Both allergies and autoimmune diseases are characterized by an overactive immune system that can irritate or damage its host’s own tissues in response to an antigen invasion within the body.
For example, atopic (allergic) dermatitis in dogs and cats results from an overactive immune response to inhaled pollens. Lupus erythematosus and pemphigus are two autoimmune disorders that, aside from causing significant skin lesions, can damage other organs of the body as well.
With autoimmune hemolytic anemia, the immune system actually destroys the body’s own red blood cells, leading to anemia. Myasthenia gravis, a disease characterized by profound muscle weakness after only minimal exertion, is also classified as an autoimmune disease.

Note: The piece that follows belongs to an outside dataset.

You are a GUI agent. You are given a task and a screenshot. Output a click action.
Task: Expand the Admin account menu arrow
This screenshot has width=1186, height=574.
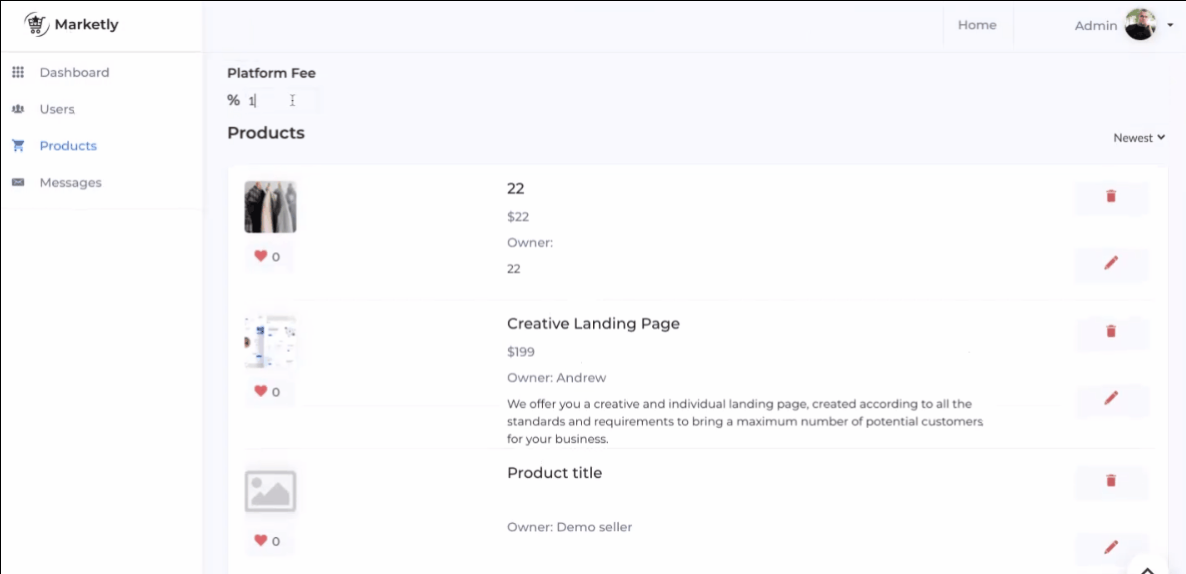click(x=1170, y=25)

Immunity mediated kidney disease and arthritis can also afflict pets stricken with a genetic predisposition for these disorders. Many cases of hypothyroidism in dogs are caused by an overactive immune system attacking and inactivating the thyroid hormone produced within the body.
Finally, in cats, the classic example of an immune system gone awry is feline infectious peritonitis. In this disease, it is not the virus itself but rather the exaggerated immune response to it that actually proves fatal to the cat.
Allergies and most autoimmune reactions can be controlled with corticosteroid medication, which, at high enough dosages, has a suppressive effect on the immune system.
However, because these steroids can have significant side effects, such treatments should only be performed under the close, continual supervision of a veterinarian.